Steven knew exactly what was going to happen behind that door. And I knew why he’d done it. Steven hated me from the day I was born. He hated the fact that Daddy gave me more love and attention than he gave him. He was jealous that I had so many friends, that I was popular. He always wanted to shut me down, turn out my light. He never liked me to shine. He’d been tormenting me my whole life—but he’d been biding his time for his ultimate revenge. What an ass! But why Lenny? Because he was the only friend Steven had, and he knew I had a crush on him.
I was into a full sprint now, racing past supermarkets and clothing stores, flower shops and gas stations. The light rain kept on. I scanned over all the times my brother had sabotaged my efforts, humiliated me in front of my friends, and terrorized me. All the times I’d tried to ignore him, and wanted to kill him. All the times I had to hide my light—for fear it would be taken away.

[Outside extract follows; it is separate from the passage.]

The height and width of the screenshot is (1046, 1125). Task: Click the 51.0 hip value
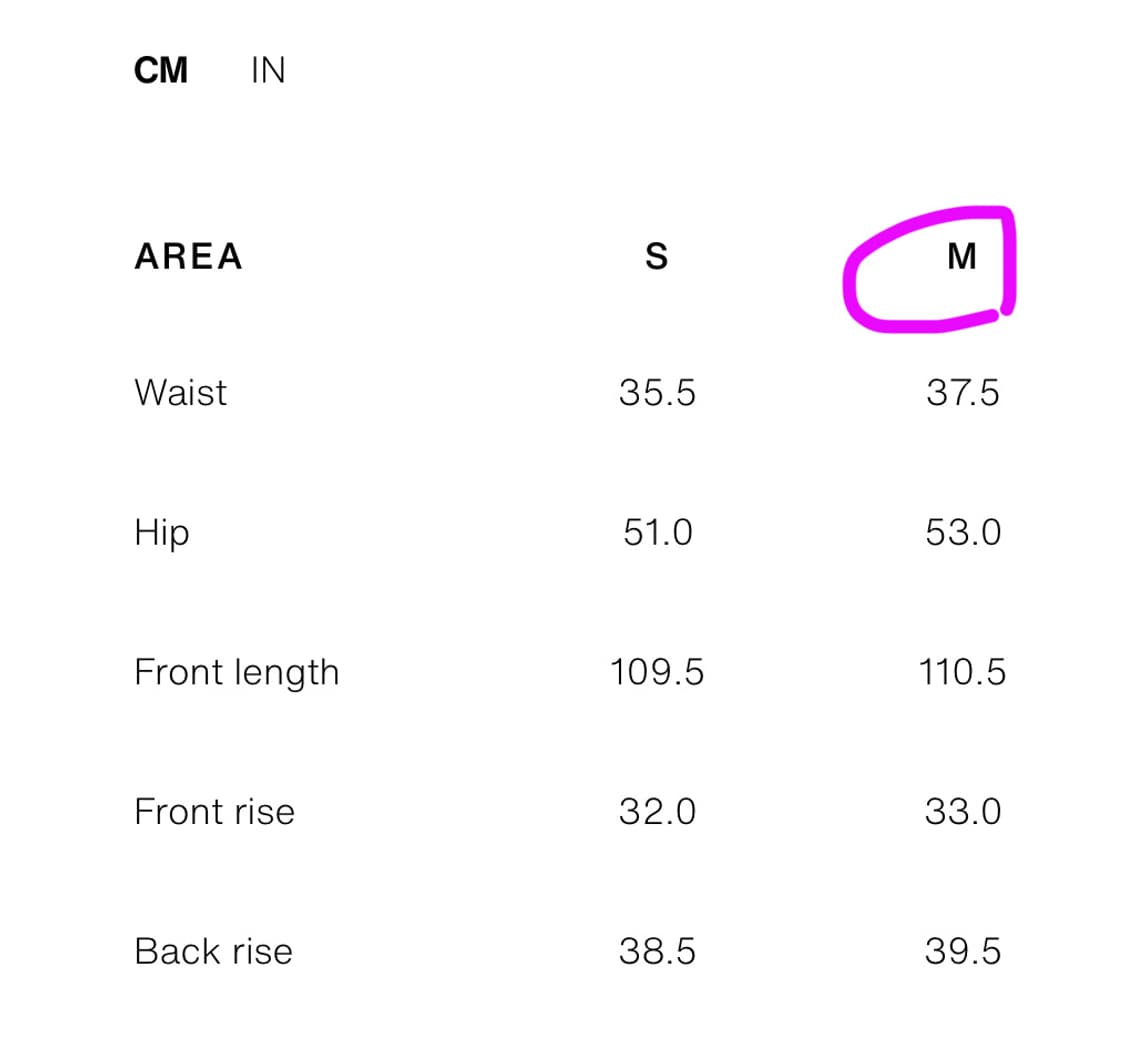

I passed Monroe’s Funeral Home, slowed my pace, and stopped. Looking into the window at my own reflection, I realized Steven and I had never, ever looked at each other with love … not once that I could remember—ever. Rachel would have said, “Past-life karma.” And she might have been right.
A distant church bell struck nine. I had to see if Rachel was still here or if she’d left for South America again. I jogged back to the pay phone. Please be there. Please be there.
It rang three times before she picked up.
“Hello?”
“Rache! Thank God! I have to talk to you. Something very amazing just happened.”
There was a lot of noise in the background.
“Sandra?”
“Yes, it’s me. Can we talk?”
“It’s crazy here. I can hardly hear you.”
“I have to talk to you.”
“Armando’s sisters are here helping us with the wedding. They just flew in from San Francisco. We’re getting ready to leave for Buenos Aires tomorrow.”